___ MATERIAL SUPPLIED
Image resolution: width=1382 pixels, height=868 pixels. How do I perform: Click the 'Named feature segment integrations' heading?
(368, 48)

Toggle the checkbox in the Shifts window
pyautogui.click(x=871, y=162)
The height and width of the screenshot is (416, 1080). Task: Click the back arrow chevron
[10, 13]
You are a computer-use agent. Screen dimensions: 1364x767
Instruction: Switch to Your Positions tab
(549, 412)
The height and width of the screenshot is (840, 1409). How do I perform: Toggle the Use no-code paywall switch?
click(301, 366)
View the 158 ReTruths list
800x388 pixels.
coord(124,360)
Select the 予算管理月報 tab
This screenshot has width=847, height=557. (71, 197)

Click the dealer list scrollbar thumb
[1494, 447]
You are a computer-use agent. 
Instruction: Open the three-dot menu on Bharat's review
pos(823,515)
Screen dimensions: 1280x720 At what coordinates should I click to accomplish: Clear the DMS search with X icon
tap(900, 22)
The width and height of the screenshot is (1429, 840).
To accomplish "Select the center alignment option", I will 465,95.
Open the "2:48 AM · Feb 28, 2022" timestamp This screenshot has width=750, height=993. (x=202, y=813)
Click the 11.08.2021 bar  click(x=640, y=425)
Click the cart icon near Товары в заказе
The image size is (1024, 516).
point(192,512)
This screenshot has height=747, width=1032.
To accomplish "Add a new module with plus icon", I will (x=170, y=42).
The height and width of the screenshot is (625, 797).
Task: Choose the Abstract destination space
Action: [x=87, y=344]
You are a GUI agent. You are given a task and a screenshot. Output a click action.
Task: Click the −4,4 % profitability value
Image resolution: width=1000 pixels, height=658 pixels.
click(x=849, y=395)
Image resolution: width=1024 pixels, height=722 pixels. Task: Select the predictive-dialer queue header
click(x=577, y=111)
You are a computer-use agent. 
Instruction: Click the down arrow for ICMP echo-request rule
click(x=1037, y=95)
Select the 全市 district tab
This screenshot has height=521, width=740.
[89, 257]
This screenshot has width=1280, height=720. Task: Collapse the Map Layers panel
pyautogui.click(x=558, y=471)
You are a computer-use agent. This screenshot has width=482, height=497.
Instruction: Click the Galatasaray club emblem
______
- WHAT IS REQUIRED: All of the data above needs to be transcribed verbatim.

- OUTPUT OF THE TASK:
Image resolution: width=1382 pixels, height=868 pixels. How do I perform: Click the 'Named feature segment integrations' heading?
(368, 48)

Toggle the checkbox in the Shifts window
pyautogui.click(x=871, y=162)
The height and width of the screenshot is (416, 1080). Task: Click the back arrow chevron
[10, 13]
You are a computer-use agent. Screen dimensions: 1364x767
Instruction: Switch to Your Positions tab
(549, 412)
The height and width of the screenshot is (840, 1409). How do I perform: Toggle the Use no-code paywall switch?
click(301, 366)
View the 158 ReTruths list
800x388 pixels.
coord(124,360)
Select the 予算管理月報 tab
This screenshot has width=847, height=557. (71, 197)

Click the dealer list scrollbar thumb
[1494, 447]
You are a computer-use agent. 
Instruction: Open the three-dot menu on Bharat's review
pos(823,515)
Screen dimensions: 1280x720 At what coordinates should I click to accomplish: Clear the DMS search with X icon
tap(900, 22)
The width and height of the screenshot is (1429, 840).
To accomplish "Select the center alignment option", I will 465,95.
Open the "2:48 AM · Feb 28, 2022" timestamp This screenshot has width=750, height=993. (x=202, y=813)
Click the 11.08.2021 bar  click(x=640, y=425)
Click the cart icon near Товары в заказе
The image size is (1024, 516).
point(192,512)
This screenshot has height=747, width=1032.
To accomplish "Add a new module with plus icon", I will (x=170, y=42).
The height and width of the screenshot is (625, 797).
Task: Choose the Abstract destination space
Action: [x=87, y=344]
You are a GUI agent. You are given a task and a screenshot. Output a click action.
Task: Click the −4,4 % profitability value
Image resolution: width=1000 pixels, height=658 pixels.
click(x=849, y=395)
Image resolution: width=1024 pixels, height=722 pixels. Task: Select the predictive-dialer queue header
click(x=577, y=111)
You are a computer-use agent. 
Instruction: Click the down arrow for ICMP echo-request rule
click(x=1037, y=95)
Select the 全市 district tab
This screenshot has height=521, width=740.
[89, 257]
This screenshot has width=1280, height=720. Task: Collapse the Map Layers panel
pyautogui.click(x=558, y=471)
You are a computer-use agent. This screenshot has width=482, height=497.
Instruction: Click the Galatasaray club emblem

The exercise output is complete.